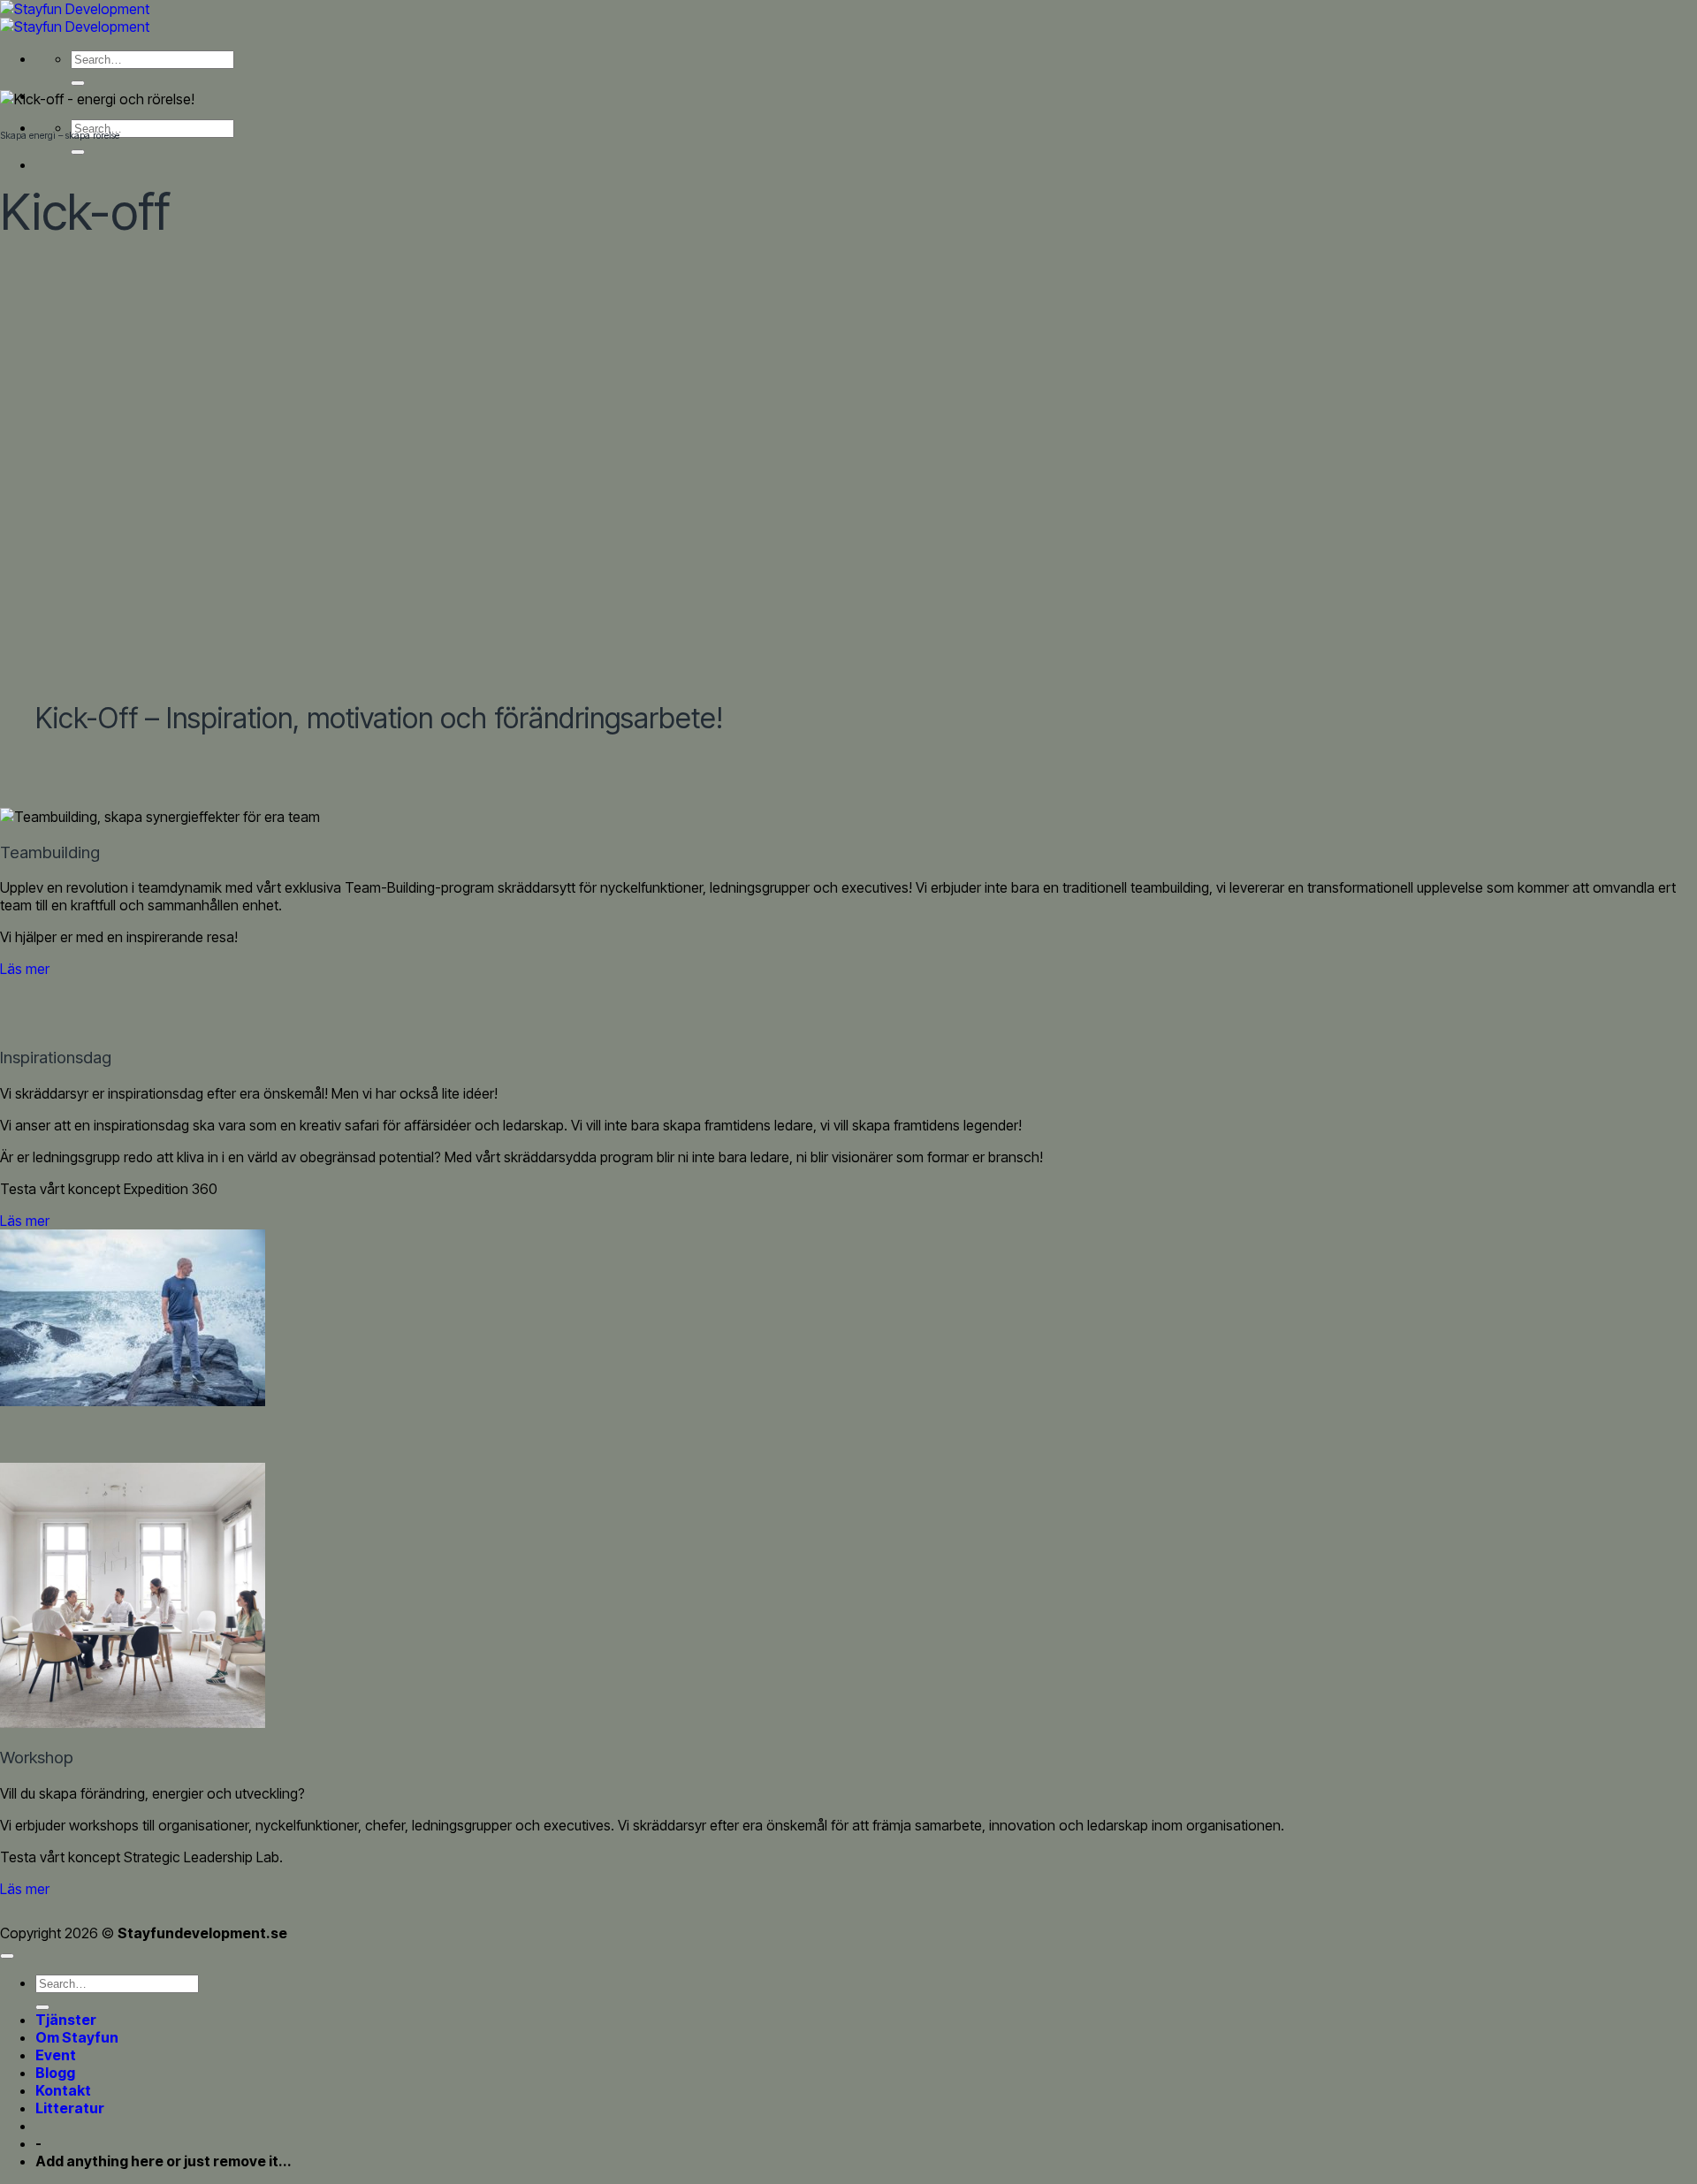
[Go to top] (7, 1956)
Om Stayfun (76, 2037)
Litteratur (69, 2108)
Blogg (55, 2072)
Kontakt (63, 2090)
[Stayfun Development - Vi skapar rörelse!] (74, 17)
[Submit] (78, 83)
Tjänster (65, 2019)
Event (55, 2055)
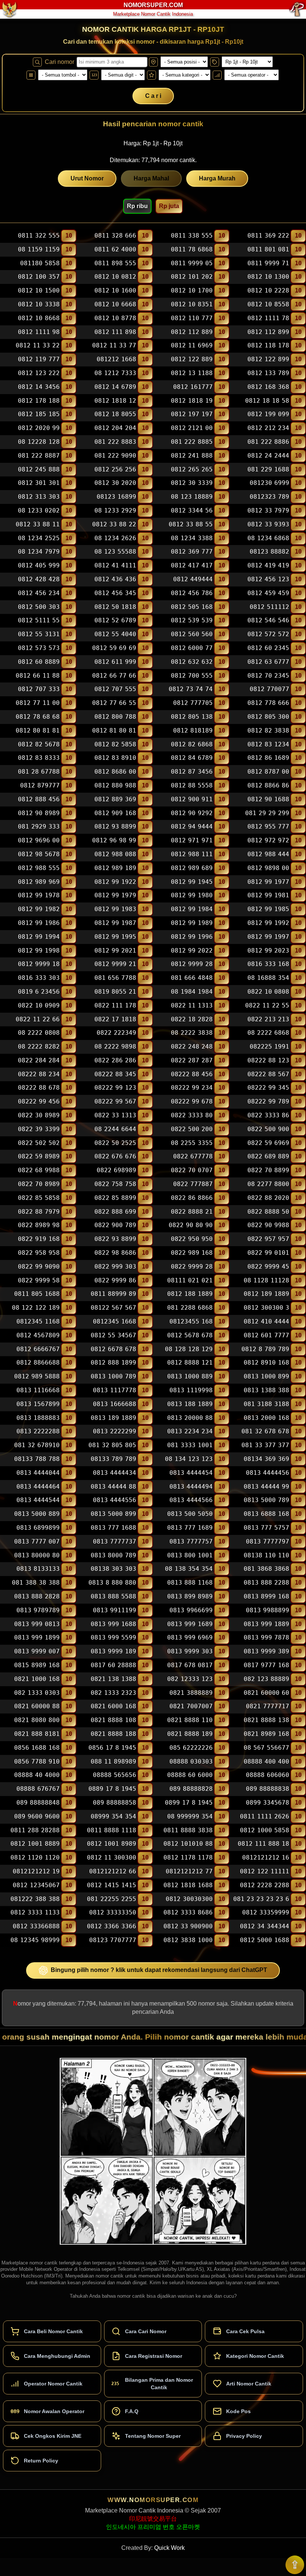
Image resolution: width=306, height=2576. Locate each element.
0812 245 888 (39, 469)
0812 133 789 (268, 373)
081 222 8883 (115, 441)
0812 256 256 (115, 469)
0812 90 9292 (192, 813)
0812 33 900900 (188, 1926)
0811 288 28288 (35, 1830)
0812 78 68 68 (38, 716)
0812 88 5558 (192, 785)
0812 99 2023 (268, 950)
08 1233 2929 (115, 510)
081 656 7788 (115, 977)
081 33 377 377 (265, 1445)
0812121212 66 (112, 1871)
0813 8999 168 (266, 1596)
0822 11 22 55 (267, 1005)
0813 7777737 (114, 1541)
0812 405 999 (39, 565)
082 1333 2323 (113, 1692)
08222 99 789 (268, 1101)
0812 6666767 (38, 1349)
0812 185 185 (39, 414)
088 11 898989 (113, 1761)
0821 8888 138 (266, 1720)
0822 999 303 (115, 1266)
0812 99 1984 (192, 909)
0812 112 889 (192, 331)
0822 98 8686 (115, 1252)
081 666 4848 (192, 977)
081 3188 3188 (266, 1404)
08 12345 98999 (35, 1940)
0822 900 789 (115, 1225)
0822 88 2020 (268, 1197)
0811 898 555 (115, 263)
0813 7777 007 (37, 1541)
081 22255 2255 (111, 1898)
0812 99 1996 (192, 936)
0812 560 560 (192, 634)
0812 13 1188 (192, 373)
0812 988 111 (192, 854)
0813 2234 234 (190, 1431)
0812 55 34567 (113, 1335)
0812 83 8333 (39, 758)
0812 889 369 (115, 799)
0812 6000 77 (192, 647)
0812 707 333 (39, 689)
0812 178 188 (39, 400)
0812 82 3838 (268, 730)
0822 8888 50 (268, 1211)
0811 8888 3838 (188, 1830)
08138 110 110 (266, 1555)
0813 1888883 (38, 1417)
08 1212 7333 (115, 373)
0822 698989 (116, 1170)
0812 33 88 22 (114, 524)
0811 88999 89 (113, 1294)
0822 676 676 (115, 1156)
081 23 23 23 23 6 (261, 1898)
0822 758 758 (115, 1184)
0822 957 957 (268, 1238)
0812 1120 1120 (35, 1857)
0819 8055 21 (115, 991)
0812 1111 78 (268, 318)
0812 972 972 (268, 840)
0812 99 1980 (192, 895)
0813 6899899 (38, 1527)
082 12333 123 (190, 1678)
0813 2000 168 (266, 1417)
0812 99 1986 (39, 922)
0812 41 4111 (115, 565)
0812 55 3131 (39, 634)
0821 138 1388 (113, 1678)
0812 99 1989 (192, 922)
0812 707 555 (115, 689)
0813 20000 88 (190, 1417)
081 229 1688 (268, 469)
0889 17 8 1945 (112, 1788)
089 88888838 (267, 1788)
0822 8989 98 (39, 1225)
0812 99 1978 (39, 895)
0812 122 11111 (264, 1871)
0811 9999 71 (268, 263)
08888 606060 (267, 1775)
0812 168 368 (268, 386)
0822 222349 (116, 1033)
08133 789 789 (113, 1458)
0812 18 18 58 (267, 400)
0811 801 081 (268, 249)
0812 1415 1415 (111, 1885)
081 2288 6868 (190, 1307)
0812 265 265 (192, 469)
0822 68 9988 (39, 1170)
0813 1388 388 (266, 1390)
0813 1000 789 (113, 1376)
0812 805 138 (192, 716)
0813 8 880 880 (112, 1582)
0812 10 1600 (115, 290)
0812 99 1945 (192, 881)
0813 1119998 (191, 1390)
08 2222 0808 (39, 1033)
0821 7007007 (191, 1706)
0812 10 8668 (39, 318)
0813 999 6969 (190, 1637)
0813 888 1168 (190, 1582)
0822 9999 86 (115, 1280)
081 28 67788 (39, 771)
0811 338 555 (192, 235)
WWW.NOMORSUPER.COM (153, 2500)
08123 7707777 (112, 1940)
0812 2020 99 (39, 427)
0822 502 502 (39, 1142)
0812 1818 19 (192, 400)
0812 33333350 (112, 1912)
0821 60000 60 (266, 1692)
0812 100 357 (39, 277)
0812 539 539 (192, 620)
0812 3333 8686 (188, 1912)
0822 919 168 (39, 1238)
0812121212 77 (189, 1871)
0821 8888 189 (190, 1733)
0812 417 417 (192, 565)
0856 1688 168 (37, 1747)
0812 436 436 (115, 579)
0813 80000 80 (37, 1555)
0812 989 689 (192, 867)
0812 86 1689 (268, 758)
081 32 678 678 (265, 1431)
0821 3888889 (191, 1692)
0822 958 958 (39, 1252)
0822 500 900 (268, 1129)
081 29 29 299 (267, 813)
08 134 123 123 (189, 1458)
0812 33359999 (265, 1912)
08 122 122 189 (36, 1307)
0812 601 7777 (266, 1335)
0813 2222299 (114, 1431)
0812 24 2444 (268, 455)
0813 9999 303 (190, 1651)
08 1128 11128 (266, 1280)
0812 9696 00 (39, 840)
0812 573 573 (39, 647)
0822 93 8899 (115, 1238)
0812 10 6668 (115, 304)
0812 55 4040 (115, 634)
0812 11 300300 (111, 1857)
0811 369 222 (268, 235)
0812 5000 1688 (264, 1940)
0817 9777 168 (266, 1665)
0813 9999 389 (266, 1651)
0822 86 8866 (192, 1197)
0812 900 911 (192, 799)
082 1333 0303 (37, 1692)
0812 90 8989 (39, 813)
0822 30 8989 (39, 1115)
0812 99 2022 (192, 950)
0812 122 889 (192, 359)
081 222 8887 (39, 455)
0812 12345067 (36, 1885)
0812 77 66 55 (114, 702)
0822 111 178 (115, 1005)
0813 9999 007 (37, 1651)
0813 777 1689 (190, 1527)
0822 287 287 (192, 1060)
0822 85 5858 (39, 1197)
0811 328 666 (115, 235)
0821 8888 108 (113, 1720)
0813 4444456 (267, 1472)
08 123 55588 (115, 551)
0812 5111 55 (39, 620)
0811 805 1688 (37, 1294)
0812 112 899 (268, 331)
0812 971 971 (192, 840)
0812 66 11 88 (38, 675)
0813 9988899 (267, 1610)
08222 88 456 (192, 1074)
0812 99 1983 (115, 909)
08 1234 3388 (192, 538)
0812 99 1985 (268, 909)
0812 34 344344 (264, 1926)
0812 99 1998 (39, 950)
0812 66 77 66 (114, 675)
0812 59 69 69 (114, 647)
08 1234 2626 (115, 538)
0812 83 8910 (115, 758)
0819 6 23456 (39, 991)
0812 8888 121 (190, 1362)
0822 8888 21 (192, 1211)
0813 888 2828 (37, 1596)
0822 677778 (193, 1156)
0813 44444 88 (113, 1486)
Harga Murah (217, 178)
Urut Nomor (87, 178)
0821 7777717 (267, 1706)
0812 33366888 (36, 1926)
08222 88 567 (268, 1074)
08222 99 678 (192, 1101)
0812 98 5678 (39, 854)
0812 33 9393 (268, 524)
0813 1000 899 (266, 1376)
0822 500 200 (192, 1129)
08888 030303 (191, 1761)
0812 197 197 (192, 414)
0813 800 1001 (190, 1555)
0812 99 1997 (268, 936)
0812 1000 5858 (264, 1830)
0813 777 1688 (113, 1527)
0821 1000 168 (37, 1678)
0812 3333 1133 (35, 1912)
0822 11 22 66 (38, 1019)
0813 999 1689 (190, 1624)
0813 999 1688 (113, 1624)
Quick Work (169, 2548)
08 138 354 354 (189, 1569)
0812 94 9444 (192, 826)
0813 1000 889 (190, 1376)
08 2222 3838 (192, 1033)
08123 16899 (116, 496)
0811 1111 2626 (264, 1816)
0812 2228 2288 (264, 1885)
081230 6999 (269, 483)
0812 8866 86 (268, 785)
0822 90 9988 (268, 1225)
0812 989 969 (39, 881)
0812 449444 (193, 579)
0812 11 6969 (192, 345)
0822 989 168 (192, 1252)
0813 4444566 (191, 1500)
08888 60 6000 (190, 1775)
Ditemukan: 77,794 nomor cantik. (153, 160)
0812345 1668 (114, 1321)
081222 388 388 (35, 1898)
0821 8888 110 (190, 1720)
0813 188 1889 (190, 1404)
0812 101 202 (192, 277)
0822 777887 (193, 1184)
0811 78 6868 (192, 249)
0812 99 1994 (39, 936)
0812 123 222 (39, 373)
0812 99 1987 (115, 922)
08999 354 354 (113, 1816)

________________

Locate the word "Stayfun" in the entries, and copy every line where it is found.

Om Stayfun (76, 2037)
[Stayfun Development - Vi skapar rörelse!] (74, 17)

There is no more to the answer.